I took my second ride in an Uber yesterday, on the way to ACMI to see Emma Franz’s new picture, ‘Bill Frisell: A Portrait.’ My driver had in the morning collected two American passengers who did not want to disclose their place of origin because they are embarrassed about how their country is looking to everyone else. He and I talked about the lamentable state of the world, particularly in view of the attacks on London Bridge and at the Borough Market, and the hopelessness of the people who have been elected to lead. And I said to him what I have long thought: that the missing thing is respect. People are not inclined to listen to one another or to try to understand each other’s desires and needs. Imagine if you took to friendship the approach that world leaders take to international relations. You’d be pretty lonely. But they have friends, right? So why can’t they work from the personal level to try to make others feel valued, important, worthwhile?
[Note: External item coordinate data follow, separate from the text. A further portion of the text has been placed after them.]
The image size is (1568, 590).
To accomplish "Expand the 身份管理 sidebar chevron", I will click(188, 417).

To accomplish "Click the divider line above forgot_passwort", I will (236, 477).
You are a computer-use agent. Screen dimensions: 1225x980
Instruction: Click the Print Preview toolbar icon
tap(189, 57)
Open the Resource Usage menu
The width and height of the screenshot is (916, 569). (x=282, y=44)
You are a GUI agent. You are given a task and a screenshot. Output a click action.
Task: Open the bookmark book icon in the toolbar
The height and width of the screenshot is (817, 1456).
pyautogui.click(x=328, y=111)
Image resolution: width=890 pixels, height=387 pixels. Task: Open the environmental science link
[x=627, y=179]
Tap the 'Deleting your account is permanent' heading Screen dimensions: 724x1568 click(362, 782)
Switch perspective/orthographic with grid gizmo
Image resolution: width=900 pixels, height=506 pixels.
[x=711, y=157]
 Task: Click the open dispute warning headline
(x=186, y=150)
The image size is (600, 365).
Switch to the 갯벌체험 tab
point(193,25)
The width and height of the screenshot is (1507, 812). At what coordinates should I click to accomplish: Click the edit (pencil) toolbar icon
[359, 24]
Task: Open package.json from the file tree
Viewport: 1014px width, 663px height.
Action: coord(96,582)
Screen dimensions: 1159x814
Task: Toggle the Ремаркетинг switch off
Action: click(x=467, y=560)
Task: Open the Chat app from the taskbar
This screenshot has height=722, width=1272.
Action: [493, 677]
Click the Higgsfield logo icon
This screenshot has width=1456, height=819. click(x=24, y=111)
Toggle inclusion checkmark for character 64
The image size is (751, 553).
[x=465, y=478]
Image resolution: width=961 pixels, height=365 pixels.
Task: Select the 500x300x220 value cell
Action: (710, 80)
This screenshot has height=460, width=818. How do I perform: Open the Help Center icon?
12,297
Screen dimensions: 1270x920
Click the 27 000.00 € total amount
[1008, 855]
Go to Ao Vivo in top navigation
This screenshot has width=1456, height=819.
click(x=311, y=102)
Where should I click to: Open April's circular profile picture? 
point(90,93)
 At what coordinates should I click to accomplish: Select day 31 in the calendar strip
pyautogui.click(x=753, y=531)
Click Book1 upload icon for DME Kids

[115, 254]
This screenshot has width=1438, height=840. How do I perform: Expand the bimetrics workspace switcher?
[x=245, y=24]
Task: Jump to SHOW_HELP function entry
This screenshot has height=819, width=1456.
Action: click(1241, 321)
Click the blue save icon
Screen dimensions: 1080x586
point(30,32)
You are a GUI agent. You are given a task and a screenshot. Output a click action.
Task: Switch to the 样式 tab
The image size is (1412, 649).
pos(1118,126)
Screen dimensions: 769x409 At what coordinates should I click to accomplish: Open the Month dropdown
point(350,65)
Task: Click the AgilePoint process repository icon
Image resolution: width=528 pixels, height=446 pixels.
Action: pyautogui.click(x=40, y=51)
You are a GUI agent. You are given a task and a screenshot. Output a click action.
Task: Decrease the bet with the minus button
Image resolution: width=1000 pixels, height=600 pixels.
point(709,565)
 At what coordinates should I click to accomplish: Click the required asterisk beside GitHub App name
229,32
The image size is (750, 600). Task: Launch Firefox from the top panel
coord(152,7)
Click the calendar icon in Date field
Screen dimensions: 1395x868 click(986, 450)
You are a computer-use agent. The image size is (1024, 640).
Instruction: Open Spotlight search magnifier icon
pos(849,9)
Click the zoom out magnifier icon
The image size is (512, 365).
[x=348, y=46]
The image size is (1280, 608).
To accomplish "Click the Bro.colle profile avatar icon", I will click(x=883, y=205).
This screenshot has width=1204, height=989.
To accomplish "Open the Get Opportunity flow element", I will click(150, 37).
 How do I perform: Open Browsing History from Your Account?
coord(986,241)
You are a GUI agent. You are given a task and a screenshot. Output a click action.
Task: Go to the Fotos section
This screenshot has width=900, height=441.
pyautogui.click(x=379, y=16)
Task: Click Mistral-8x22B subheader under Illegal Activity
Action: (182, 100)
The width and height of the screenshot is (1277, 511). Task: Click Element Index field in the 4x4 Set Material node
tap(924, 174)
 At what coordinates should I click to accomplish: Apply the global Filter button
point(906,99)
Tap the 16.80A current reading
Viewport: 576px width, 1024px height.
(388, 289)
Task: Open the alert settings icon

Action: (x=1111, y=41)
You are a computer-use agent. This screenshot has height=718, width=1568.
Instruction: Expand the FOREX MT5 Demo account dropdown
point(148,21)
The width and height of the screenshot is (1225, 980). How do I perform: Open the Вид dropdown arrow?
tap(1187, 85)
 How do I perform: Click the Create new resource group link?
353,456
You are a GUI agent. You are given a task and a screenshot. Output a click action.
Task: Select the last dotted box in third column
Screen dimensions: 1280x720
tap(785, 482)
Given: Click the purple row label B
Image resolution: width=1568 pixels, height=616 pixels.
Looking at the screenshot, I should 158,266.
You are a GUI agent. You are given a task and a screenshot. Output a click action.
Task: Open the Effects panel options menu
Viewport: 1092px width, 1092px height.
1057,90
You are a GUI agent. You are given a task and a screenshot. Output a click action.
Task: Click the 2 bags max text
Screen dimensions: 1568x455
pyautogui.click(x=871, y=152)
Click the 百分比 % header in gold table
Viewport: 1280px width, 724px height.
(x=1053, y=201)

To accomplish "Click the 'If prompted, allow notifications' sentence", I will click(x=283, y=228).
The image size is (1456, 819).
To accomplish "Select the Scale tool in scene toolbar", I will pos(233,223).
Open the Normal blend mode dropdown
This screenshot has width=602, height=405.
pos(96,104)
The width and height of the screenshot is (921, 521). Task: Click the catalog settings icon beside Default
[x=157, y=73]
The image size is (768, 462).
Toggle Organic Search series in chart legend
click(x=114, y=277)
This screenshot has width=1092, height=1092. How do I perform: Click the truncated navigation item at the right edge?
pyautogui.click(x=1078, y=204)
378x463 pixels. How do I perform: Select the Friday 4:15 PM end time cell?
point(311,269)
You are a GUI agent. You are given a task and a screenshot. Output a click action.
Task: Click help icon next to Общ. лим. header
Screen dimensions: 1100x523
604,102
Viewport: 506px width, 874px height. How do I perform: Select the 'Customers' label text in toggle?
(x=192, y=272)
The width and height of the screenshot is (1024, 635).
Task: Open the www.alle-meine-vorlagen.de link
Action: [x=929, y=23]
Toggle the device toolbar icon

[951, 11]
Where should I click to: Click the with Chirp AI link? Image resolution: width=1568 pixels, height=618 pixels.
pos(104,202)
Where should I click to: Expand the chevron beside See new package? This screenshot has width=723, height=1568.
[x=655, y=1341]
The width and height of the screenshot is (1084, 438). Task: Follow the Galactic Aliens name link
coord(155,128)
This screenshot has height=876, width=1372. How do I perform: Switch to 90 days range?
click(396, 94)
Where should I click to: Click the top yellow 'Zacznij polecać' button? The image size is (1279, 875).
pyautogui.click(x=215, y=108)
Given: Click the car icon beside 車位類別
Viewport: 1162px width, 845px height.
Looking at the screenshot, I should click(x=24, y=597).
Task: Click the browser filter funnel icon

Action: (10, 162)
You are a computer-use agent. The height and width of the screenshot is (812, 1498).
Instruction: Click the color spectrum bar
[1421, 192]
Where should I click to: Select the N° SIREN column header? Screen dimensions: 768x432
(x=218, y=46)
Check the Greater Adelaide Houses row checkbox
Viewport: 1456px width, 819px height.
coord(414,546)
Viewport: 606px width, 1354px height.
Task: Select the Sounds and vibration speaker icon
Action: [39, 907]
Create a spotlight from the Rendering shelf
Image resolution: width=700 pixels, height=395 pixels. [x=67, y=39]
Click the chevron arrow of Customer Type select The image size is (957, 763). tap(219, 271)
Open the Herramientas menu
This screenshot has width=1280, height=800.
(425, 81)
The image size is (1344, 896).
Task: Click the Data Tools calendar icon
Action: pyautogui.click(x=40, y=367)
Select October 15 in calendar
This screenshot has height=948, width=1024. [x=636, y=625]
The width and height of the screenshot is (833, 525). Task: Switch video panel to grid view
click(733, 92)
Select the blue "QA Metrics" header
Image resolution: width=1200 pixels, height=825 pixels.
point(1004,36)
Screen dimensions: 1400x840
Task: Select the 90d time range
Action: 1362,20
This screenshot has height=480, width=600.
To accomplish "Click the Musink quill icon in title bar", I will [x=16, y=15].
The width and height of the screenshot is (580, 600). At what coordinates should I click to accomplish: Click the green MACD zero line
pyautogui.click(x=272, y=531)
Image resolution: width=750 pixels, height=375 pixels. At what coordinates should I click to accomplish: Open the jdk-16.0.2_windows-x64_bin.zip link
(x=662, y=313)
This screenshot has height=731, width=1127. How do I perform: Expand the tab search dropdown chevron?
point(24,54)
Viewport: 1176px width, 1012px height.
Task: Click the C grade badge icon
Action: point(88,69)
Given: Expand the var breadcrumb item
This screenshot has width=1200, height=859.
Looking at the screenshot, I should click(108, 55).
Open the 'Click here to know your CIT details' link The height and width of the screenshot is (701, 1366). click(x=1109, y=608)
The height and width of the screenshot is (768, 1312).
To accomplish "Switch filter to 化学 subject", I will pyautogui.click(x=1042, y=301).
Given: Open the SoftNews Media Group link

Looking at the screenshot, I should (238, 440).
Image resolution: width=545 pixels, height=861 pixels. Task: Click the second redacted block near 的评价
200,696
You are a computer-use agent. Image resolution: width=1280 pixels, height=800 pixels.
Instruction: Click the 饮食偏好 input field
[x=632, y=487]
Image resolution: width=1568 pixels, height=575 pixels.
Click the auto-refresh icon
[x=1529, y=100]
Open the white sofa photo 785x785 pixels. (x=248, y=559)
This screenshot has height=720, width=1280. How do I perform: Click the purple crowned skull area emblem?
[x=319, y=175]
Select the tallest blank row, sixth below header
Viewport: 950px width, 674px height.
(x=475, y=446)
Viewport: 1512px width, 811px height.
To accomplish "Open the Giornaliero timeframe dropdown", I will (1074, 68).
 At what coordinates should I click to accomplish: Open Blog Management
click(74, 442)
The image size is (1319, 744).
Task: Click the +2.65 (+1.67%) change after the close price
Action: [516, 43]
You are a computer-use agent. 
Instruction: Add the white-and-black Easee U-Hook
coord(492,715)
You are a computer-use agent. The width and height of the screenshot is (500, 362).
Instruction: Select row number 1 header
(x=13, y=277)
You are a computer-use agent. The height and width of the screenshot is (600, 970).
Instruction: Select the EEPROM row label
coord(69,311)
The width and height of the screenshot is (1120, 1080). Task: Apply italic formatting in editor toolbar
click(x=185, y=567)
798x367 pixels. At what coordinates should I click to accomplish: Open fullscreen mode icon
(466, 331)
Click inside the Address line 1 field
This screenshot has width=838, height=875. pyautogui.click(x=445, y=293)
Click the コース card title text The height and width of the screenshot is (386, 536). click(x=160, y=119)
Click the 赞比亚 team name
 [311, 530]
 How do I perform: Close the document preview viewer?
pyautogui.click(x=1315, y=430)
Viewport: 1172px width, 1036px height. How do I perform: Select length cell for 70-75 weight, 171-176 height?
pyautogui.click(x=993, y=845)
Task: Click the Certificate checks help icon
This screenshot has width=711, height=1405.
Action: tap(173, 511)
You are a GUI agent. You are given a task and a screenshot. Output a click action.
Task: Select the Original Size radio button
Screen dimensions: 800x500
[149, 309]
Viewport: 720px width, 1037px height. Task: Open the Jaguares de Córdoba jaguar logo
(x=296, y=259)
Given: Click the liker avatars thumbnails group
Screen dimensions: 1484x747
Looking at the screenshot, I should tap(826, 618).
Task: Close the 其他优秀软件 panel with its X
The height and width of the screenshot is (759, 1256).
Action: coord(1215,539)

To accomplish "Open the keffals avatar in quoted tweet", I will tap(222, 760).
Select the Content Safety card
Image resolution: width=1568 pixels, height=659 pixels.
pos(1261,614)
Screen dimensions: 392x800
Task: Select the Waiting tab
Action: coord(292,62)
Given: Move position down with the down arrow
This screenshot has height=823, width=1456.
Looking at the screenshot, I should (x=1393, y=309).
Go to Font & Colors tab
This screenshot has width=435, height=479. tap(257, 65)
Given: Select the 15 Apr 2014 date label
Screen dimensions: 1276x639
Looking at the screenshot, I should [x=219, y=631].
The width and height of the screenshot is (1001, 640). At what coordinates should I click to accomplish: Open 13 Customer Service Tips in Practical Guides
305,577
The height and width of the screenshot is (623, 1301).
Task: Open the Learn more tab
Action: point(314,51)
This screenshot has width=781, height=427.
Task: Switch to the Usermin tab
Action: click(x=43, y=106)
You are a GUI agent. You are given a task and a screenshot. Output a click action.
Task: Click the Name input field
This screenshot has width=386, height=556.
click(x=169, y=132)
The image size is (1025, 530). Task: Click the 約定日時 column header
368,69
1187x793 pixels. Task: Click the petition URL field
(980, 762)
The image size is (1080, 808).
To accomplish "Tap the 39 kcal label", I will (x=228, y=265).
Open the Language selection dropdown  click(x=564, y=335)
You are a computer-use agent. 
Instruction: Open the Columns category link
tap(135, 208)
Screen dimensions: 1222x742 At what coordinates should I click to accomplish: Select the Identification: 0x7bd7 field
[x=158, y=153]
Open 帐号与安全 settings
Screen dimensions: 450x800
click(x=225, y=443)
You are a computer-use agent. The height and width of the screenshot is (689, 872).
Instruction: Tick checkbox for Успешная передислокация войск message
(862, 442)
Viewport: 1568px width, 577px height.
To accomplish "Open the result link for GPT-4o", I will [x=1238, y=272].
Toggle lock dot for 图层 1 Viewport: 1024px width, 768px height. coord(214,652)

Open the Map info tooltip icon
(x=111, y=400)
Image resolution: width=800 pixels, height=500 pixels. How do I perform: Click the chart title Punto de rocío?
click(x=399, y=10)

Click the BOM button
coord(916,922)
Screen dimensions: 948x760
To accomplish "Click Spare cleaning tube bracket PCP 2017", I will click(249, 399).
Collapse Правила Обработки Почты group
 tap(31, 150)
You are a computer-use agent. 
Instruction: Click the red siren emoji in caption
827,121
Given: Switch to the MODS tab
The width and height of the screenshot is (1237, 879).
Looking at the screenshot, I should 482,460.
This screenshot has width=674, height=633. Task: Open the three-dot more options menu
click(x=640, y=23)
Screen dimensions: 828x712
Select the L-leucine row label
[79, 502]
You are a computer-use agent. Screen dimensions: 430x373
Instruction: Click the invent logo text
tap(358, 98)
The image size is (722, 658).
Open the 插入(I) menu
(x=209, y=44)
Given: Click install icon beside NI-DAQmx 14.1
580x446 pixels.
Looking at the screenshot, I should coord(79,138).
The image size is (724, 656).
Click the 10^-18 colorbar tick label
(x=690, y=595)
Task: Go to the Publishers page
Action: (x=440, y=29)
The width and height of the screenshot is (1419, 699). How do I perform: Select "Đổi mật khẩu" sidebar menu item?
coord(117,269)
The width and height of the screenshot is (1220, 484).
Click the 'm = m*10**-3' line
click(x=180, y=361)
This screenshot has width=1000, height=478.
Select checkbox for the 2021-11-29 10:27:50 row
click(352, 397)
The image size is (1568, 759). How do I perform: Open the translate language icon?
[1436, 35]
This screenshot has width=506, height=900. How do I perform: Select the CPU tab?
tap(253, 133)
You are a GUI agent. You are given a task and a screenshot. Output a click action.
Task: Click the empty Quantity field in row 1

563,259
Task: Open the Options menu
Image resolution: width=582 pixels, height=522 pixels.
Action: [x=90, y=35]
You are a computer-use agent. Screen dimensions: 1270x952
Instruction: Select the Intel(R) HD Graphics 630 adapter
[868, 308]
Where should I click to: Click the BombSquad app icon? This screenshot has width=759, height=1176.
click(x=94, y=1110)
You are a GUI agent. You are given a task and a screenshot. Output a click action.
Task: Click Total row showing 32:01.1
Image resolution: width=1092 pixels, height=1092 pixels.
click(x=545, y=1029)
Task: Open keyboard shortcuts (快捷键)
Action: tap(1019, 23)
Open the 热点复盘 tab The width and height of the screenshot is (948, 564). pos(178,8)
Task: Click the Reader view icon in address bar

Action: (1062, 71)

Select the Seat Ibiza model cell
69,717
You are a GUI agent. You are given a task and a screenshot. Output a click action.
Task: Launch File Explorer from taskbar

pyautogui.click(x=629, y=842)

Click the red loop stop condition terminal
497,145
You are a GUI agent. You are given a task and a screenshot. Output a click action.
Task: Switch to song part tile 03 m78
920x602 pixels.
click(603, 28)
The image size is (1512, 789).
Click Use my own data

I’m cross about a few things just now but what I’m saying here simply makes me sad. Why is it that people can’t get around the table and find out what’s required for peace? Why can’t they engage in the appropriate level of self-critique to establish how they may possibly have put other people off-side? How can it be that people are happy to remain so suspicious of each other, so determined to see only the bad, and then so content with advertising only the worst of themselves? Why are they so unable to give anything up for anyone else? What do you say to children? Share. Be kind. Show patience. Do your best. I love you.
We need something new out here. Something very old, actually, but something very different and currently out of favour. Love. Trust. Kindness. Attention. Respect.
5/vi/2017
Couldn’t agree more Tim, found a while ago this piece written in 1994 … our politics haven’t learnt anything …
It is a scandal in contemporary international law, don’t forget, that while “wanton destruction of towns, cities and villages” is a war crime of long standing, the bombing of cities from airplanes goes not only unpunished but virtually unaccused. Air bombardment is state terrorism, the terrorism of the rich. It has burned up and blasted apart more innocents in the past six decades than have all the antistate terrorists who ever lived. Something has benumbed our consciousness against this reality. In the United States we would not consider for the presidency a man who had once thrown a bomb into a crowded restaurant, but we are happy to elect a man who once dropped bombs from airplanes that destroyed not only restaurants but the buildings that contained them and the neighborhoods that surrounded them. I went to Iraq after the Gulf war and saw for myself what the bombs did; “wanton destruction” is just the term for it. – C. Douglas Lummis, political scientist
I couldn’t agree more Tim. Well said.